Todo o dia do trabalho é de triste lembrança para os fãs de automobilismo no Brasil. Foi em um domingo, primeiro de maio de 1994, que morreu Ayrton Senna da Silva, um dos maiores ídolos esportivos que o país produziu.
Para muitos, Senna era quase Deus. Quando ele surgiu, pilotando pela modesta Toleman, em 1984, era mais um brasileiro tentando a sorte na principal categoria do automobilismo. Mas a corrida que realizou em Mônaco mudou sua história e a do Brasil na Fórmula 1. O GP foi encerrado antes da hora devido às condições do tempo. Mesmo sob chuva, Senna se aproximava de Alain Prost e tinha boas chances de vitória. Ele mostrou arrojo e grande qualidade técnica.

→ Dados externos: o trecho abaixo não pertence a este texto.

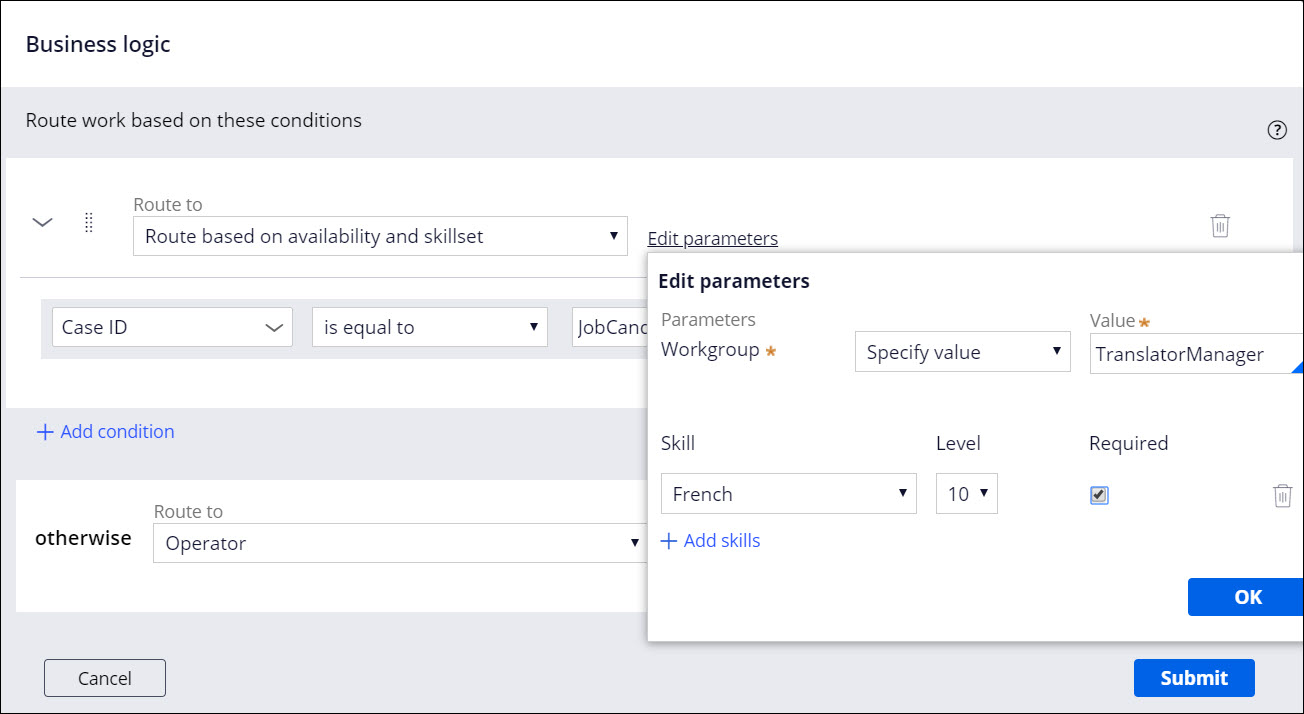Image resolution: width=1304 pixels, height=714 pixels.
Task: Open the 'is equal to' operator dropdown
Action: click(x=430, y=328)
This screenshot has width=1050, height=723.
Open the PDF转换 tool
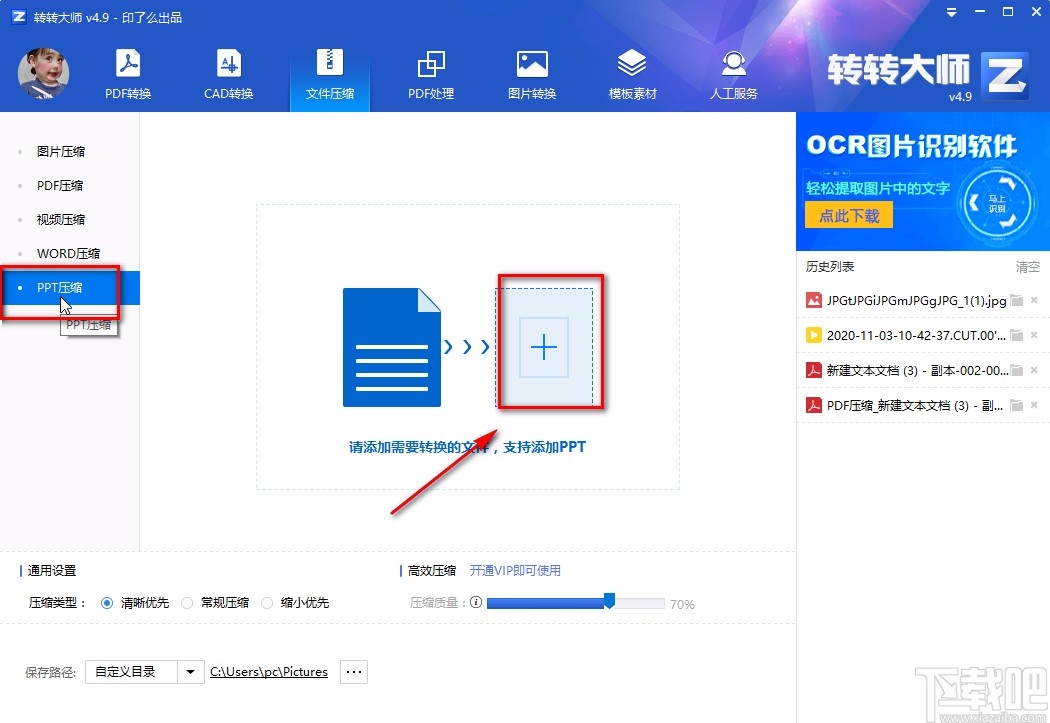pos(127,72)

Da Toleman para uma equipe grande era questão de tempo. Vieram a lendária Lotus, a poderosa McLaren e a revolucionária Williams. Foram 10 anos de carreira, 3 títulos mundiais e feitos incríveis que elevaram seu nome ao panteão dos grandes do esporte na História.
Para os brasileiros esses 10 anos de Ayrton Senna significaram muito mais que conquistas esportivas. O país saía da ditadura militar, vivia uma época de esperança, mas também de muitas dificuldades. Era a década perdida. Economicamente estávamos quebrados, a inflação era altíssima e as ações para mitiga-la foram improdutivas. Era uma crise atrás da outra. Veio a primeira eleição direta para presidente após quase 30 anos, Fernando Collor foi eleito e pouco mais de dois anos após a posse renunciou, assolado por denúncias de corrupção.
Nada dava certo no Brasil, exceto Ayrton Senna. Conseguíamos conquistas esporádicas em outros esportes. O ouro do basquete no Pan de Indianápolis foi incrível, as vitórias de Adílson Maguila Rodrigues nos confortavam e o título Mundial de Nelson Piquet em 1987 foi muito comemorado, mas o futebol, carro chefe do país, não ganhava uma Copa desde 1970. Enfrentava um jejum cruel. Só Senna com seu carisma nos lavava a alma domingo após domingo.
Era um herói, invencível. O retrato do Brasil que todos almejavam. Até primeiro de maio de 1994… Foi uma dor nacional. O Brasil parou para chorar e reverenciar Senna. E parece incrível, que depois desse fatídico domingo em Ímola, grandes notícias começaram a assolar o país. Veio o Plano Real, a inflação foi domada. Retomamos o caminho da democracia, com altos e baixos, mas firmes no propósito da liberdade. Até a Seleção voltou a ganhar uma Copa do Mundo.
O que me dá a certeza de que Senna tem uma importância mais significativa do que simplesmente alegrar o país com suas conquistas. Elevou nosso moral em uma época muito difícil. Mostrou que apesar de todas as dificuldades que enfrentávamos, era possível vencer. E tinha que acontecer exatamente nestes dez anos, entre 1984 e 1994, para que não deixássemos a peteca cair. O estado de espírito do brasileiro se fundiu com as vitórias de Ayrton Senna. Poucos conseguem isso. Podemos pensar em qualquer área de atuação. Quem mais?
Ainda vale acrescentar um detalhe: ele se preocupava com o país. Não vivia em uma bolha. Tinha noção das dificuldades que o Brasil enfrentava e lutou contra elas a seu modo. Tornou-se um ídolo nacional. Tinha defeitos e qualidades como todo ser humano, mas mostrou mais virtudes que erros. E era disso que o Brasil precisava naquelas manhãs de domingo. Viva o primeiro de maio. Data de lembrarmos e reverenciarmos Ayrton Senna.